| What to work on |
Set down each of the records below exactly as it reads. No pictures go into the copy.

[Source records]
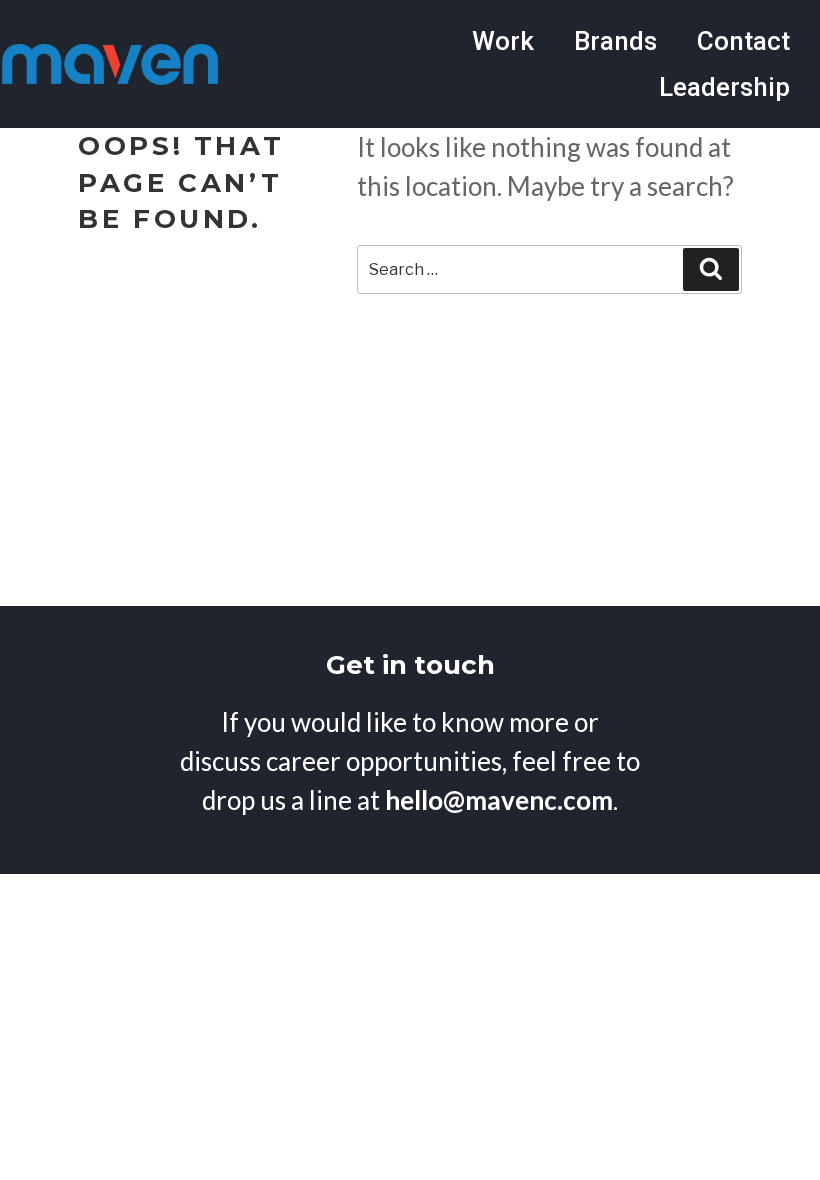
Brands (615, 41)
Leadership (724, 87)
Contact (743, 41)
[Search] (711, 269)
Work (503, 41)
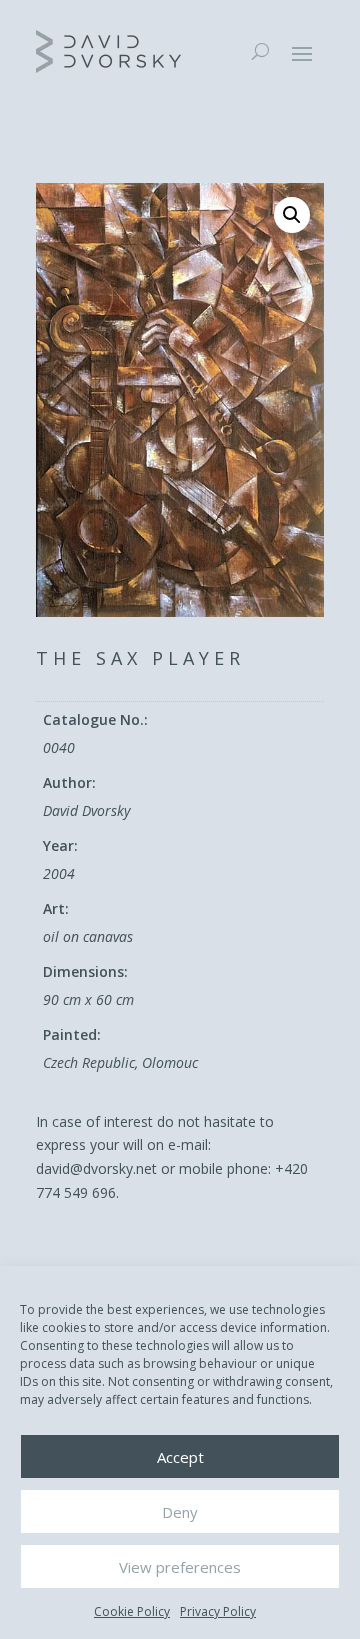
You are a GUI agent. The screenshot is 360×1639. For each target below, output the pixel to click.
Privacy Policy (218, 1611)
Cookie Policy (132, 1611)
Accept (180, 1457)
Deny (180, 1512)
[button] (292, 215)
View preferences (180, 1567)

| Expected answer |
Brands (615, 41)
Leadership (724, 87)
Contact (743, 41)
[Search] (711, 269)
Work (503, 41)
You are a GUI agent. The screenshot is 360×1639. For each target below, output the pixel to click.
Privacy Policy (218, 1611)
Cookie Policy (132, 1611)
Accept (180, 1457)
Deny (180, 1512)
[button] (292, 215)
View preferences (180, 1567)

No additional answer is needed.